Remember that the quanitity we want to calculate is the probability
of Dogmeat winning given that it is raining. We will write this
'p(w|r)' (probability of win given rain). What we know at the outset
is the probability of it raining on occassions that Dogmeat wins.
We will write this 'p(r|w)'. Now p(r|w) is just a probability, and
can be determined by dividing the number of times that Dogmeat
won on a rainy day, by the number of times he won in total. In
symbols, we express this:
p(r|w) = n(r and w)/n(w)
n(r and w) is the number of times that Dogmeat won on a rainy day,
and n(w) is the numer of times he won in total.
Dividing top and bottom of the right-hand side by N, the number
of races, we have:
p(r|w) = [n(r and w) / N] / [n(w) / N]
But the number of actual somethings divided by the number of
possible somethings is just the probability of
something.
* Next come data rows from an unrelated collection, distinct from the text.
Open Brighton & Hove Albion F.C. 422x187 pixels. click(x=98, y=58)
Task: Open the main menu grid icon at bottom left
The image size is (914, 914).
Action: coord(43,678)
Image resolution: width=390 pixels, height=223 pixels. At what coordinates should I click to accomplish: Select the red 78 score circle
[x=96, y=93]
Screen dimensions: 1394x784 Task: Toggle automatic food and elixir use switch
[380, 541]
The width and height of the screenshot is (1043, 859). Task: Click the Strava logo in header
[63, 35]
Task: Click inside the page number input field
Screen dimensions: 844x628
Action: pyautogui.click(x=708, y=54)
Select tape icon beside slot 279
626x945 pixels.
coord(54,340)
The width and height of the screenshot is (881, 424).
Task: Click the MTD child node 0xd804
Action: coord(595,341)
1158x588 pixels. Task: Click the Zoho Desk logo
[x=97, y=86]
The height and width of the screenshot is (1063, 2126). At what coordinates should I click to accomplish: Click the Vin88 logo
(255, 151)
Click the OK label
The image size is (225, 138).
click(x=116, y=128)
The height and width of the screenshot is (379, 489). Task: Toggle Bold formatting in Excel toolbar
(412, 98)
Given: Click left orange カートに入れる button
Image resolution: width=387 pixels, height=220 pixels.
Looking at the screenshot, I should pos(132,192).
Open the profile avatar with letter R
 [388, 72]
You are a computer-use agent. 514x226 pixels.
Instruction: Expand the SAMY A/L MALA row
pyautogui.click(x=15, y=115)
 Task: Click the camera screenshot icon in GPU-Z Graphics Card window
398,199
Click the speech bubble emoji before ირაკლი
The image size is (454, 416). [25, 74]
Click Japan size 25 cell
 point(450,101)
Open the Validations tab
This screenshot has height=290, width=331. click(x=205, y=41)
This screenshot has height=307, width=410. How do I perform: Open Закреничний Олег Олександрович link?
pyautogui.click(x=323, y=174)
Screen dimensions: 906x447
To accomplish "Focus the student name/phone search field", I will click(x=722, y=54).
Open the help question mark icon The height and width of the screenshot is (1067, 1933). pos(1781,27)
That's what probability means. So we can write:
p(r|w) = p(r and w) / p(w)
That is, the probability of rain, given that Dogmeat wins, is the probability
of Dogmeat winning and it raining, divded by the probaility of his winning.
And, if we just swap the symbols around, we can also write:
p(w|r) = p(w and r) / p(r)
We haven't proved anything here — we've just swapped symbols 'r' for 'w'.
But if we write the previous equation like this:
p(w|r) * p(r) = p(r and w)
we can then substitute for p(r and w) in the previous version (before we
swapped 'r' and 'w'), and this gives us:
p(r|w) = p(w|r) * p(r) / p(w)
or, with a bit of symbol juggling:
p(w|r) = p(r|w) * p(w) / p(r)
And this is the classical Bayes' theorem.
I have tried to show in this article that there is nothing mystical or
profound about Bayes theorem although, of course, we've only scratched
the surface of how it can be applied in practice. The theorem does not
really allow us to calculate anything that we can't find out by other
means, but it has the advantage of being notationally compact, and
works directly with probabilities rather than counts.
Bayes' method frequently produces results that are in stark contrast to
our intuitive understanding. Consider the notorious
'fingerprint' example: it is intuitive that if the likelihood of
two people's having the same fingerprints is one in 100,000, then finding
person X's fingerprint on a murder weapon means that person X is the
murderer. Or, at least, it means that person X had his hand on the
murder weapon at some point. But, in fact, it means nothing of
the sort. The information we have is, in a sense, p(fingerprint|person X);
what we need is p(person X|fingerprint). To work that out, we
need to know also p(person X) and p(fingerprint). p(person X) is the likelihood
that person X is the culprit, leaving aside the fingerprint evidence;
p(fingerprint) is the likelihood that the particular fingerprint be found
on the weapon, leaving aside any other evidence. Now, it is highly
probable (pardon the pun) that we don't know p(person X) or p(fingerprint)
with any precision.
But the important point is that if p(person X) is very much less than
p(fingerprint) (perhaps because person X has a very strong alibi), then
the probability that person X is innocent will be very much higher
than one in 100,000. The incorrect assumption that
p(fingerprint|person X) = p(person X|fingerprint)
is what is known as the 'prosecutor's fallacy' in forensic science,
and Bayes tells us how serious an error it is.